PC: I’ll limit myself here because right now I’m thinking of sex and the grotesque in fiction. So with that in mind, I like The Days of Abandonment by Elena Ferrante, because it has a sex scene that is graphic and repulsive. I like how the narrator checks the man’s penis for lesions. It seems so right, so true.
CL: You’ve called this book an “anti-memoir.” The book without its dust-jacket is a gorgeous, arresting thing: bright green, and with an “all persons fictitious” disclaimer in all-caps. Were you involved in this aspect of the design?
PC: When I referred to my book as an anti-memoir, I was trying to make light of a situation in which some people might read my novel as a memoir, based on my Korean adoptee identity. This book is a construction. I have the utmost respect for writers who write from life, like Rachel Cusk and Ben Lerner. But this book is not a novel from life in the traditional sense.

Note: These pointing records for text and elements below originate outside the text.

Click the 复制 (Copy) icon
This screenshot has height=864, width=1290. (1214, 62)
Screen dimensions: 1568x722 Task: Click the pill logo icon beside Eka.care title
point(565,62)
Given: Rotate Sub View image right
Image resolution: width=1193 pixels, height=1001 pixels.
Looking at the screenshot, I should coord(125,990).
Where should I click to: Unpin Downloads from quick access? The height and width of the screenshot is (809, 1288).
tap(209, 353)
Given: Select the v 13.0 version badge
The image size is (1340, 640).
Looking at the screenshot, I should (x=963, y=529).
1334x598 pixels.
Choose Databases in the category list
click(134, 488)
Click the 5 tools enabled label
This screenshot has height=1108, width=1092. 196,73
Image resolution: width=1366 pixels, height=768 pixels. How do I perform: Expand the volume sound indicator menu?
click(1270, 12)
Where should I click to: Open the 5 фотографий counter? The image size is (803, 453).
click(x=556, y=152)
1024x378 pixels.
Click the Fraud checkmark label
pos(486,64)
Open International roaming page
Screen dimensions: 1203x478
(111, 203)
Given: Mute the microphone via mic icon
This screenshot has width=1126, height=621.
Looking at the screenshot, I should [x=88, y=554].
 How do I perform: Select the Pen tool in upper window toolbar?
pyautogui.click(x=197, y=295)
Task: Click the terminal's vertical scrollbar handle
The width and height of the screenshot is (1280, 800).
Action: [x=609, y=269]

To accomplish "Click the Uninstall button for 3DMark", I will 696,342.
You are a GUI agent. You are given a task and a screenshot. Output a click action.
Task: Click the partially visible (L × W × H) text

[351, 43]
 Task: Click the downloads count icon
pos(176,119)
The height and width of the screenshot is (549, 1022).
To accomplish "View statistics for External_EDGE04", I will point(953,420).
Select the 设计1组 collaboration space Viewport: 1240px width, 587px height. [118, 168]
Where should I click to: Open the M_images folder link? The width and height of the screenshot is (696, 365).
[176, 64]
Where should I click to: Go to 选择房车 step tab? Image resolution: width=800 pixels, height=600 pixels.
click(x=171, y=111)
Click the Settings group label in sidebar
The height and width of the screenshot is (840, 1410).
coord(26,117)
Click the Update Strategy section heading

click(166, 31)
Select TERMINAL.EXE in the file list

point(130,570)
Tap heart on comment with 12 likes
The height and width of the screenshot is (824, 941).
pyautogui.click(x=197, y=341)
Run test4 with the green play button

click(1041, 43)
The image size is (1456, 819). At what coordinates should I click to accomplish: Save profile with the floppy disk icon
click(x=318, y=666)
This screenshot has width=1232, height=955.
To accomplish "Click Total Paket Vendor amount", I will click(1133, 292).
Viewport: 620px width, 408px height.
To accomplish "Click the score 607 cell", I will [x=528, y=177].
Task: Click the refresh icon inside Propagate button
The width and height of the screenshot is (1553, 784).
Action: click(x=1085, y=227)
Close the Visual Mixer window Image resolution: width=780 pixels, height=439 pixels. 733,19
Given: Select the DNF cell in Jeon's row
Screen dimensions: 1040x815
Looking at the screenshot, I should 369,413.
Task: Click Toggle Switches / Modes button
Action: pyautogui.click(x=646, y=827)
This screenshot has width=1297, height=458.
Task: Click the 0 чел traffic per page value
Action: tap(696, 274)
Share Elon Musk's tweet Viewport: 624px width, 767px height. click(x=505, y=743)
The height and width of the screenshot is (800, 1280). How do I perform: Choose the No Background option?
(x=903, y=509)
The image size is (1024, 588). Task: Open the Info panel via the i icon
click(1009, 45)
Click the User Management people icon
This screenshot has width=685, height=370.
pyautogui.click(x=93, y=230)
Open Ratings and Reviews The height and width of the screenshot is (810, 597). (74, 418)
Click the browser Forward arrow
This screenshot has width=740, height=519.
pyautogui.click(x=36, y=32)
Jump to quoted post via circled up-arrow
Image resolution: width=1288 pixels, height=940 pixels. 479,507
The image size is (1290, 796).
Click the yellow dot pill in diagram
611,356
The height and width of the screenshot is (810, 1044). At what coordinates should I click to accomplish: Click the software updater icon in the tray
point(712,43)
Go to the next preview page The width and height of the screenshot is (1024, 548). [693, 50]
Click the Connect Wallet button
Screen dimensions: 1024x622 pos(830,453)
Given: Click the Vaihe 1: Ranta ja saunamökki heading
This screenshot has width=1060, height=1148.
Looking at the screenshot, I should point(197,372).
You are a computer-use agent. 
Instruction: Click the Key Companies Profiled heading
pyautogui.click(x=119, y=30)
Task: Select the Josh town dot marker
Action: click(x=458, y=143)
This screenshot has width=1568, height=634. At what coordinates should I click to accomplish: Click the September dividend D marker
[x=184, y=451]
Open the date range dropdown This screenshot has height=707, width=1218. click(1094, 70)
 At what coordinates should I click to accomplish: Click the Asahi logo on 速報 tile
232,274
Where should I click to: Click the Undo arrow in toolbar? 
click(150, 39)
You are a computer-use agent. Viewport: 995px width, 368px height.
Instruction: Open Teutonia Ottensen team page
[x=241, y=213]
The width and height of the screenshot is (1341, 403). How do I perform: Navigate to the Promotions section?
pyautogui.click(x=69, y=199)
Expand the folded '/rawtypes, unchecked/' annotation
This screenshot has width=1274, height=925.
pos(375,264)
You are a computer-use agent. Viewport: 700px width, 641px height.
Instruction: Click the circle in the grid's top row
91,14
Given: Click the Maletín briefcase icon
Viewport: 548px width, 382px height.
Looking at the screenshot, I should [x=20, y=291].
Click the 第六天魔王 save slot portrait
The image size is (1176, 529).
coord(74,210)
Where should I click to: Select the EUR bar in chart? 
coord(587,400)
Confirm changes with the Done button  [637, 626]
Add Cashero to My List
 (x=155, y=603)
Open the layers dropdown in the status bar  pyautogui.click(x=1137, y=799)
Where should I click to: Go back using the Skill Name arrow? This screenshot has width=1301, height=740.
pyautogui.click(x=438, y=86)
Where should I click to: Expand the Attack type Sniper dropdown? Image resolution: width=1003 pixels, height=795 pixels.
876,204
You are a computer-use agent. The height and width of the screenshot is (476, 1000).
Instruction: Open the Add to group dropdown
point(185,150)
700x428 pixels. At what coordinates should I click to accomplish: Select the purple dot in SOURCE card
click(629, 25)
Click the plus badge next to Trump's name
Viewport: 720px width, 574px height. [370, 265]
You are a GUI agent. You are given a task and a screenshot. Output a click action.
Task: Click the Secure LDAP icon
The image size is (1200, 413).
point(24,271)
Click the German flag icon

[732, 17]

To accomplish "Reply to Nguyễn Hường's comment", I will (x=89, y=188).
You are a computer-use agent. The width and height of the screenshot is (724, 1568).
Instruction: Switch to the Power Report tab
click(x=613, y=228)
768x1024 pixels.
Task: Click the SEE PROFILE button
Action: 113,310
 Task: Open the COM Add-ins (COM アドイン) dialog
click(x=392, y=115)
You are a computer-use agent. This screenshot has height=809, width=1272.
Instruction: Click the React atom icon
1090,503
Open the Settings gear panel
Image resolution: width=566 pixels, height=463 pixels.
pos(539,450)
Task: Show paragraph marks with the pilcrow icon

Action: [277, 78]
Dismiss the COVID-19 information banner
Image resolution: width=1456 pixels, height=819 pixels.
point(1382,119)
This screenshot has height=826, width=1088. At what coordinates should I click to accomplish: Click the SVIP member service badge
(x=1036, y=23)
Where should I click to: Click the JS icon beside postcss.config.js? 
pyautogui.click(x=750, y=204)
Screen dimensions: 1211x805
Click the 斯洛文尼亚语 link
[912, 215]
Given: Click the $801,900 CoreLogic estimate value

There are elements of my life in everything I write, whether it’s a fable or a story about a failed teacher who hates children. But what’s true or not—it doesn’t matter. It’s fiction. Everything is shaped and constructed deliberately. I went into my book with a mental tool, and I carved things and whittled away, and sometimes I added little flourishes. That’s why I would argue that this book is a work of imagination, regardless of what lines up with the events or elements of my life. I emptied my memories a long time ago in a therapist’s office. Writing for me is not therapeutic in any way.
I’m glad you like the design. The designer, Sunra Thompson, is a genius. I had some input: I told him I didn’t want any human faces or people on the cover. At first I was a little afraid of the bright green, but now I think it’s cool because it’s hidden beneath the matte silver jacket. The disclaimer is funny to me. But all of the credit goes to Sunra and McSweeney’s.